Longwen Huang, Justus M Kebschull, Daniel Furth, Simon Musall, Matthew T Kaufman, Anne K Churchland, Anthony M Zador

Preprint posted on 20 September 2018 https://www.biorxiv.org/content/10.1101/422477v1.article-info

Article now published in Cell at http://dx.doi.org/10.1016/j.cell.2020.05.029

Behavior can vary widely among individuals. A recent study developed a commanding technique to reconstruct whole-cortex connectomes using a single animal, with ensuing applications for measuring individual variability in neuronal wiring.

Selected by Dena Goldblatt

Categories: neuroscience

Background:

Connectomics have provided significant insights into structure-function relationships. Advances in connectomics have generated comprehensive connectivity maps at the macroscale (long-range, region-to-region), mesoscale (local, area-to-area), and microscale (individual synapses) levels (Van Essen et al. 2013; White et al. 2006; Oh et al. 2014). Collectively, these have offered a structural foundation for insights into the development and maintenance of global network function. Despite these advances, the availability of whole-cortex connectomes remains limited in terms of model organisms, genetic backgrounds, and developmental stages, and no complete connectomes exist for a single animal. In a recent bioRxivreport, Huang et al. demonstrate a novel, low-cost, and streamlined technique for generating whole-cortex, mesoscale connectomes using just one animal, providing a trailblazing means to screen for individual variability in neuronal wiring.

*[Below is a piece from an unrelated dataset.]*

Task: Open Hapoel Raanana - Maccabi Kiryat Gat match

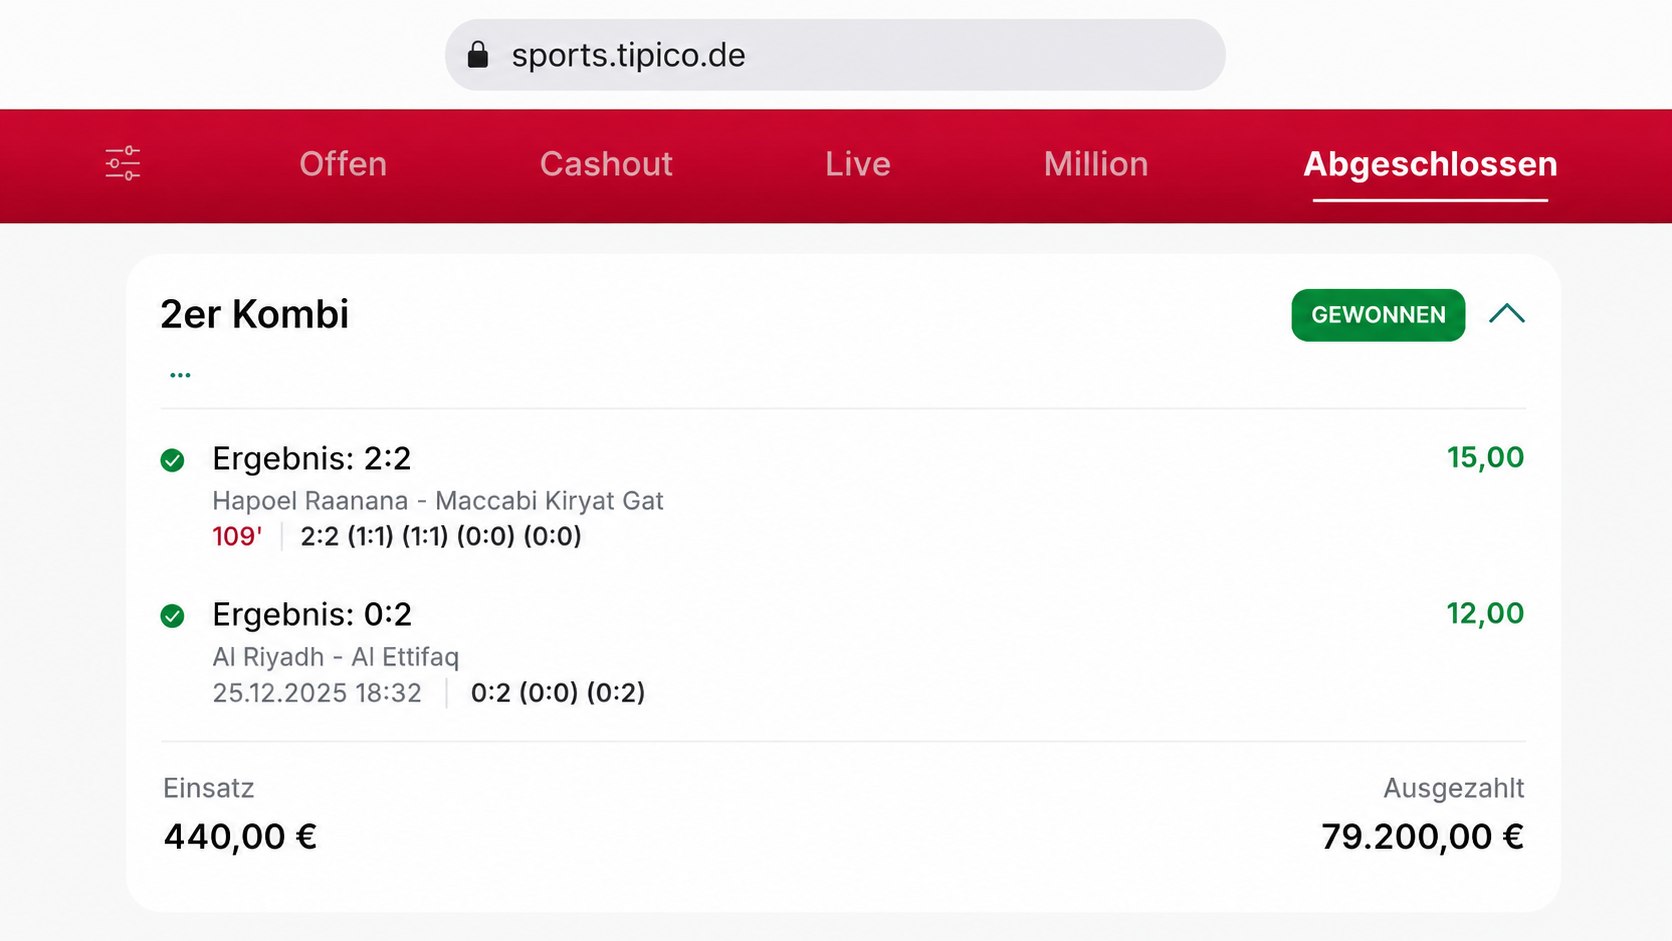Action: [438, 500]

Huang et al. sought to overcome traditional limitations in connectomics, which require tiling data from multiple animals to generate complete wiring maps due to an inability to differentiate multiple projection source areas. Likewise, traditional GFP tracing techniques have precluded differentiation between multiple source areas, and multiplexed fluorescent tracing is inherently limited in the number of available identifiers. The authors extended a previously published technique, MAPseq (Multiplexed Analysis of Projections by Sequencing), which uses viral injections to label individual cells with unique RNA barcode identifiers (Kebschull et al. 2016). Sections are sequenced following targeted dissections to determine sites of barcode expression in a high-throughput manner. As barcodes are reliably transported from somata to the most distal axonal processes, comparison of barcode hits across sections enables single-cell resolution tracing of projections from source regions to target areas. The authors leveraged these principles, together with the fact that barcode abundance is highest at the soma, to develop a new tool called “muMAPseq” (multisource Multiplexed Analysis of Projections by Sequencing) for multi-site mapping. Here, the relative abundance of particular barcodes is compared across sections to determine source region-target area pairs. Importantly, the exponentially increased number of identifiable barcodes allows for differentiation between projections originating from multiple injection sites. This enabled the authors to generate a comprehensive mesoscale connectome of an individual animal.

Main Findings:

To validate that muMAPseq can reconstruct known connectomics from multiple source injections, the authors performed two experiments. First, the authors sought to reconstruct connectivity between two distinct cortical regions (primary and secondary motor cortex) by co-injecting the viral barcode library with a “zipcode” unique to each injection site. Second, Huang et al. reconstructed a known whole-cortex mesoscale connectome. They performed over 100 penetrations at various cortical grid locations and depths, followed by laser capture microdissection to isolate cells from distinct regions. Barcode sequencing revealed several hundred soma and thousands of projections. Importantly, this mesoscale analysis aligned well with the Allen Connectivity Atlas, which had previously pooled connectivity data from multiple animals to generate whole-cortex maps (Oh et al. 2014). Taken together, these results validate muMAPseq for multi-site connectome mapping in single animals.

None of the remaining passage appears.